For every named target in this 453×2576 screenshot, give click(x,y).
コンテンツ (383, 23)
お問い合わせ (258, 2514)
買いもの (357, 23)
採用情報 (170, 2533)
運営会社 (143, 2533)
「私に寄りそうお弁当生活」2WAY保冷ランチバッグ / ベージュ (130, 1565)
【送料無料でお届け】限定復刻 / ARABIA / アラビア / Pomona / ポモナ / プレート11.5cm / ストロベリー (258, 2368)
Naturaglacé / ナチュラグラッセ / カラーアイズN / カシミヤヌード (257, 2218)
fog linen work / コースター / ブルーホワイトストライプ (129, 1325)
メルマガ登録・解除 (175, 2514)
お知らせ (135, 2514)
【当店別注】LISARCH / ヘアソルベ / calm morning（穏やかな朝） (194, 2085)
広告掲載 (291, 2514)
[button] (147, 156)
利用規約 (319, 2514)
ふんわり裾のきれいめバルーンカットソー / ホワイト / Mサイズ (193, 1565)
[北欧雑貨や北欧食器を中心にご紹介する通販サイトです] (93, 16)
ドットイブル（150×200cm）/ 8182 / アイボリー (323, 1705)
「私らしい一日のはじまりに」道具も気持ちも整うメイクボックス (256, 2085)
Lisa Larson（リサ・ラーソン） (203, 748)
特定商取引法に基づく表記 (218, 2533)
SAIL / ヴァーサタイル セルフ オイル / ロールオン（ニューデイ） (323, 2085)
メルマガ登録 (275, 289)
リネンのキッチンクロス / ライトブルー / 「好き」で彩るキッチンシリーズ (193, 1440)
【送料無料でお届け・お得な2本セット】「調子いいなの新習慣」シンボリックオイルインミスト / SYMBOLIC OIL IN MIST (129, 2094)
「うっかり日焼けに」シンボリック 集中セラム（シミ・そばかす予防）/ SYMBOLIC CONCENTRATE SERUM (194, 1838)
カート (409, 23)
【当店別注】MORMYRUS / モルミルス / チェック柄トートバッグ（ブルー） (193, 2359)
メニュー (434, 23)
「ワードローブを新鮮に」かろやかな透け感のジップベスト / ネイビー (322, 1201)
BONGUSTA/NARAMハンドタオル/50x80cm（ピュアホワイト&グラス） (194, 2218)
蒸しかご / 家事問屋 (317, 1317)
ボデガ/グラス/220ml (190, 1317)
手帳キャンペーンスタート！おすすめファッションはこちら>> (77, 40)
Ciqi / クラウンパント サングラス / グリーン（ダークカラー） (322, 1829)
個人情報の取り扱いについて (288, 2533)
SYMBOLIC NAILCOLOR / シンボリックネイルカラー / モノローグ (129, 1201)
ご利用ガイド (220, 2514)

### [Task to carry out]
Go back to the listing above. Copy word for word the lines from the one with "メルマガ登録・解除 (175, 2514)" through the one with "手帳キャンペーンスタート！おすすめファッションはこちら>> (77, 40)", and nothing more.

### [Output below]
メルマガ登録・解除 (175, 2514)
お知らせ (135, 2514)
【当店別注】LISARCH / ヘアソルベ / calm morning（穏やかな朝） (194, 2085)
広告掲載 (291, 2514)
[button] (147, 156)
利用規約 (319, 2514)
ふんわり裾のきれいめバルーンカットソー / ホワイト / Mサイズ (193, 1565)
[北欧雑貨や北欧食器を中心にご紹介する通販サイトです] (93, 16)
ドットイブル（150×200cm）/ 8182 / アイボリー (323, 1705)
「私らしい一日のはじまりに」道具も気持ちも整うメイクボックス (256, 2085)
Lisa Larson（リサ・ラーソン） (203, 748)
特定商取引法に基づく表記 (218, 2533)
SAIL / ヴァーサタイル セルフ オイル / ロールオン（ニューデイ） (323, 2085)
メルマガ登録 (275, 289)
リネンのキッチンクロス / ライトブルー / 「好き」で彩るキッチンシリーズ (193, 1440)
【送料無料でお届け・お得な2本セット】「調子いいなの新習慣」シンボリックオイルインミスト / SYMBOLIC OIL IN MIST (129, 2094)
「うっかり日焼けに」シンボリック 集中セラム（シミ・そばかす予防）/ SYMBOLIC CONCENTRATE SERUM (194, 1838)
カート (409, 23)
【当店別注】MORMYRUS / モルミルス / チェック柄トートバッグ（ブルー） (193, 2359)
メニュー (434, 23)
「ワードローブを新鮮に」かろやかな透け感のジップベスト / ネイビー (322, 1201)
BONGUSTA/NARAMハンドタオル/50x80cm（ピュアホワイト&グラス） (194, 2218)
蒸しかご / 家事問屋 (317, 1317)
ボデガ/グラス/220ml (190, 1317)
手帳キャンペーンスタート！おすすめファッションはこちら>> (77, 40)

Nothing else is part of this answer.